▸ **Exercise description**:
As the answer, give exactly the lines of the records below from the one with "Where should I" through the one with "Select the latex + nylon material value", ends included and pictures left out.
Source data below:
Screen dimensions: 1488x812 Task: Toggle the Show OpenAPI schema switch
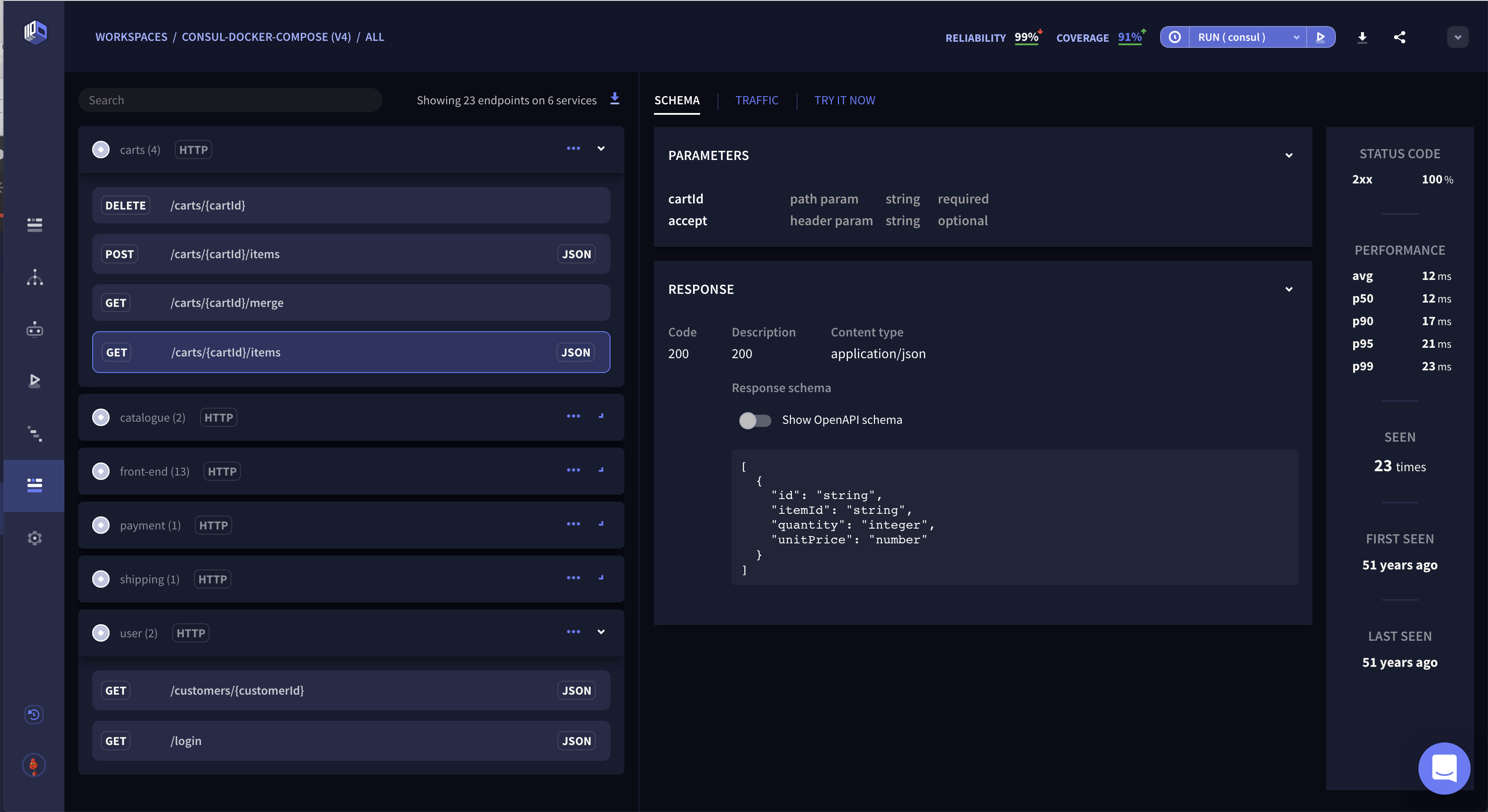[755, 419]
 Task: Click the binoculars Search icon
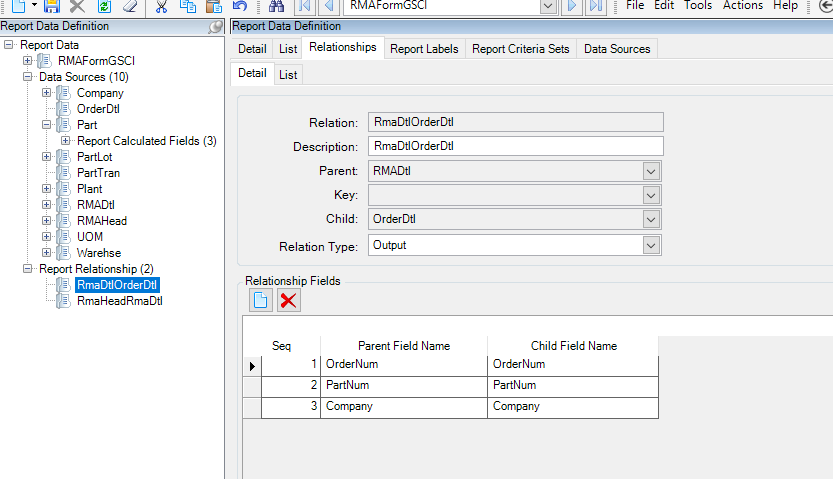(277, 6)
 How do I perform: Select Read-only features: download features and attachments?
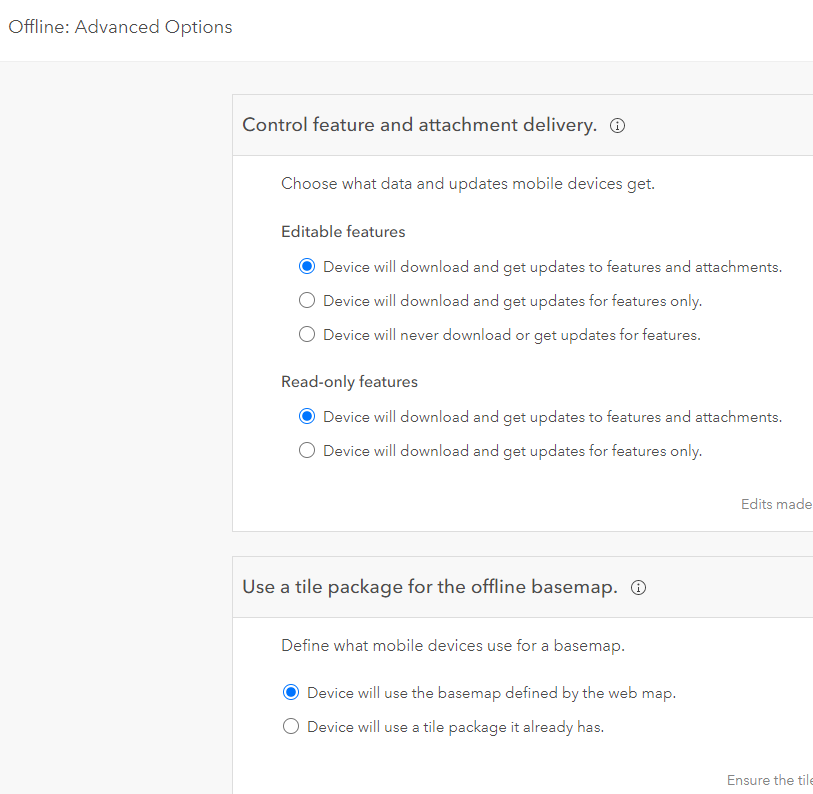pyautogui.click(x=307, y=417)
End of Source data.
Source data below:
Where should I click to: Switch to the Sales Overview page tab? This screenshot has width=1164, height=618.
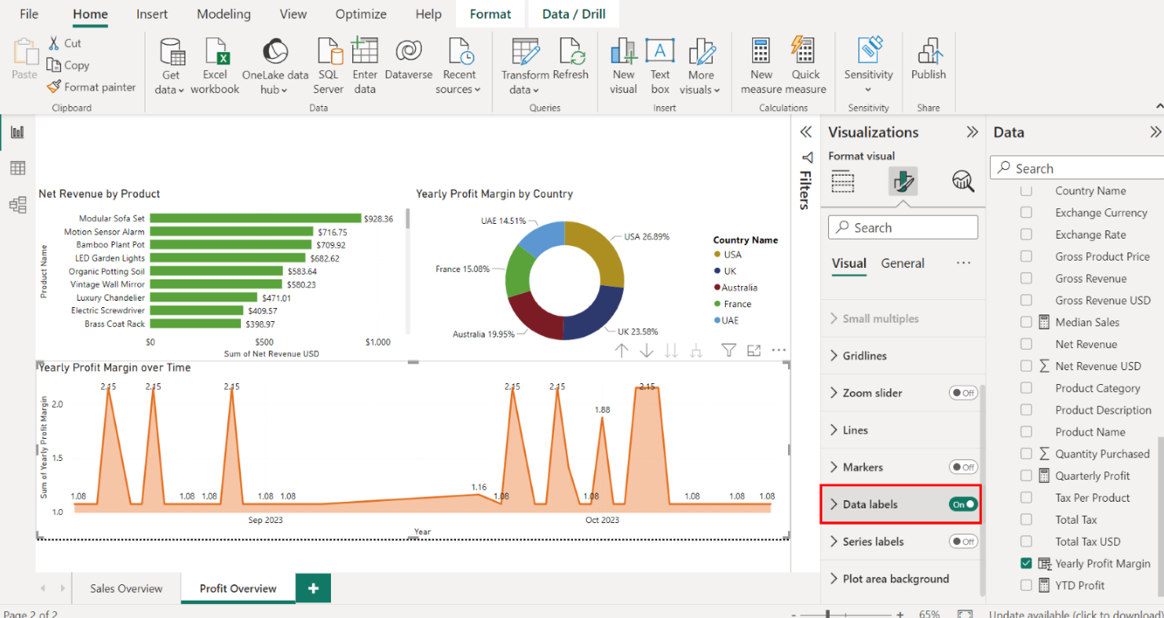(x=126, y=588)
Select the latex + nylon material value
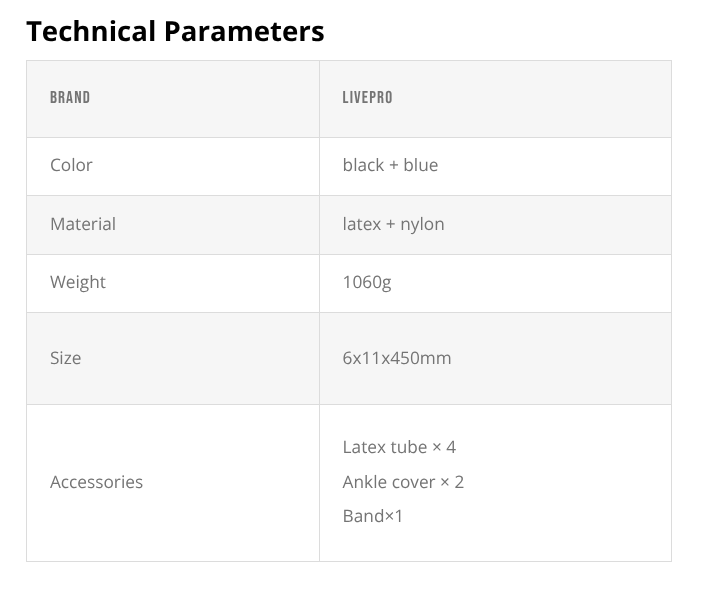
End of Source data.
Source data below:
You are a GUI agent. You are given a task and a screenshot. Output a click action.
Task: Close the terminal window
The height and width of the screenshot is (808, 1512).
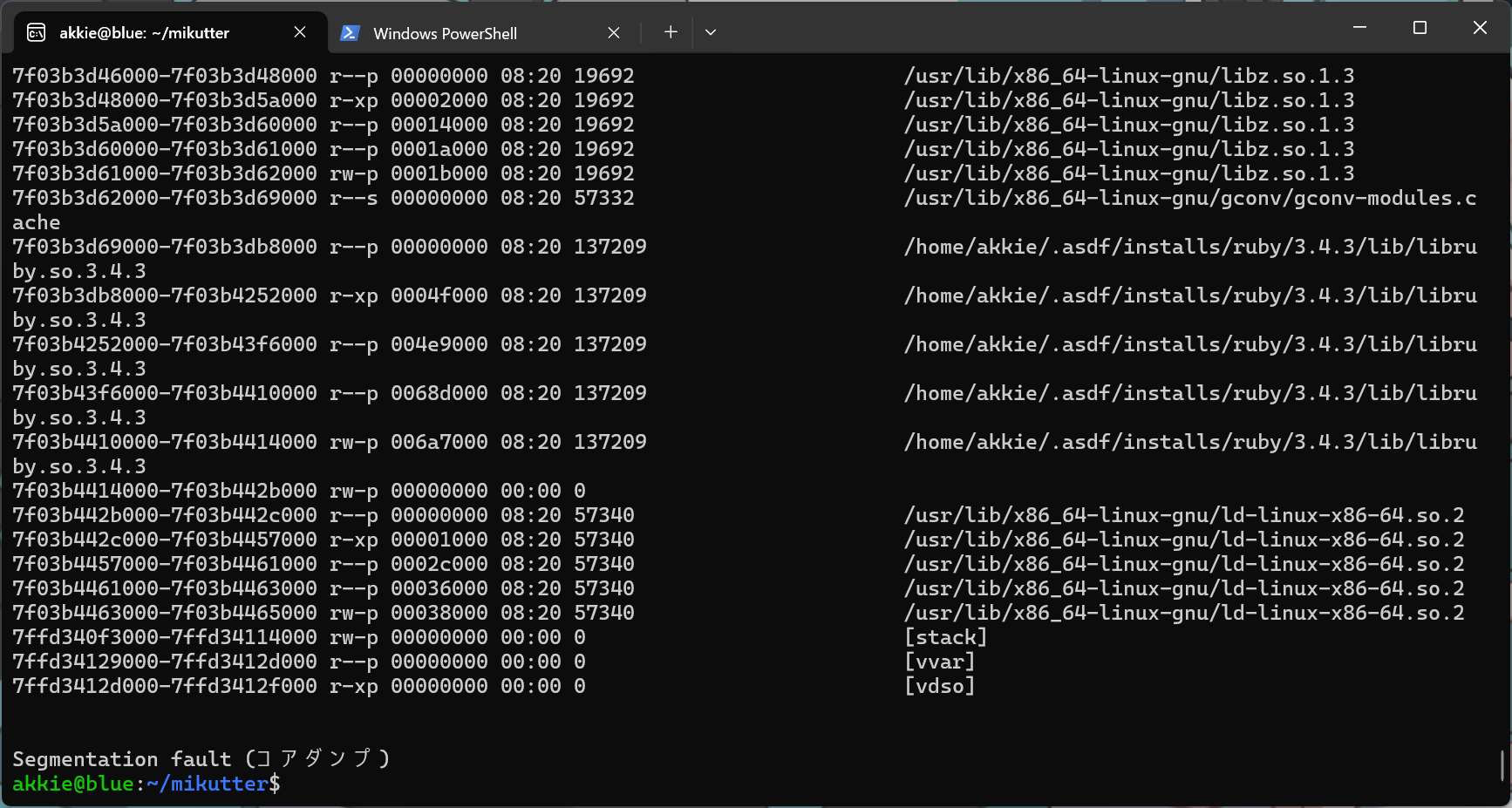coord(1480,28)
End of Source data.
▸ **Response**:
Where should I click to: Switch to the Sales Overview page tab? This screenshot has width=1164, height=618.
(x=126, y=588)
Select the latex + nylon material value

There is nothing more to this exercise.